Lumajang, Suara Semeru – Pemerintah Kabupaten Lumajang terus memperkuat pendekatan kolaboratif dalam pembangunan sektor pariwisata sebagai strategi untuk menciptakan dampak ekonomi yang lebih luas dan berkelanjutan bagi masyarakat. Komitmen tersebut salah satunya diwujudkan melalui penyelenggaraan Segoro Topeng Kaliwungu 2026 yang kembali masuk dalam agenda nasional Kharisma Event Nusantara (KEN).
Masuknya Segoro
Topeng Kaliwungu ke dalam kalender KEN tidak hanya menjadi pengakuan atas
kekuatan budaya lokal Lumajang, tetapi juga menunjukkan bahwa pengembangan
pariwisata daerah kini diarahkan pada pembentukan ekosistem yang melibatkan
berbagai pemangku kepentingan secara terintegrasi.
Kepala Dinas
Pariwisata Kabupaten Lumajang, Patria Dwi Hastiadi, menegaskan bahwa tantangan
pengembangan pariwisata saat ini tidak lagi sebatas menghadirkan destinasi yang
menarik atau menyelenggarakan agenda wisata berskala besar. Lebih dari itu,
diperlukan tata kelola yang mampu menghubungkan seluruh elemen pendukung agar
manfaat ekonomi, sosial, dan budaya dapat dirasakan secara merata.
"Pariwisata
tidak bisa dikelola secara parsial. Kunci keberhasilan ada pada integrasi
antaraktor dalam satu ekosistem yang saling menguatkan," ujar Patria,
Senin (8/6/2026).
Menurutnya, konsep
pembangunan pariwisata modern menempatkan pemerintah bukan sebagai satu-satunya
aktor utama, melainkan sebagai fasilitator yang membangun ruang kolaborasi.

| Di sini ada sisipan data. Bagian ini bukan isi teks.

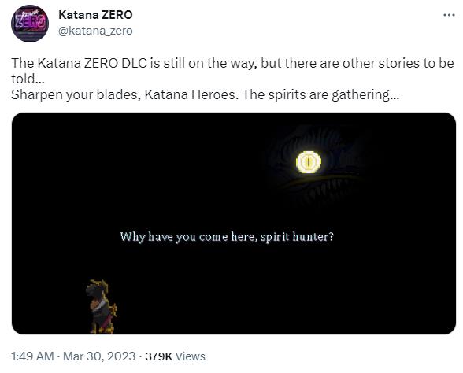
Task: Click the 'Views' label beside 379K
Action: (x=191, y=356)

Dalam konteks Segoro Topeng Kaliwungu, sinergi dibangun dengan melibatkan perangkat
daerah, pemerintah pusat, pelaku seni budaya, komunitas, media, pelaku ekonomi
kreatif, hingga masyarakat lokal sebagai pemilik langsung sumber daya budaya
dan wisata.
Pendekatan tersebut
dinilai penting karena sebuah event pariwisata tidak hanya menghasilkan
kunjungan wisatawan pada saat pelaksanaan acara, tetapi juga menciptakan efek
berganda (multiplier effect) terhadap berbagai sektor ekonomi. Kehadiran
wisatawan berpotensi meningkatkan pendapatan pelaku usaha kuliner, penginapan,
transportasi, UMKM, hingga industri kreatif yang menyediakan produk-produk khas
daerah.
Patria menjelaskan
bahwa keberhasilan sebuah event nasional seperti Segoro Topeng Kaliwungu tidak
hanya diukur dari jumlah pengunjung yang datang, melainkan juga dari seberapa
besar keterlibatan masyarakat dalam rantai nilai pariwisata yang terbentuk.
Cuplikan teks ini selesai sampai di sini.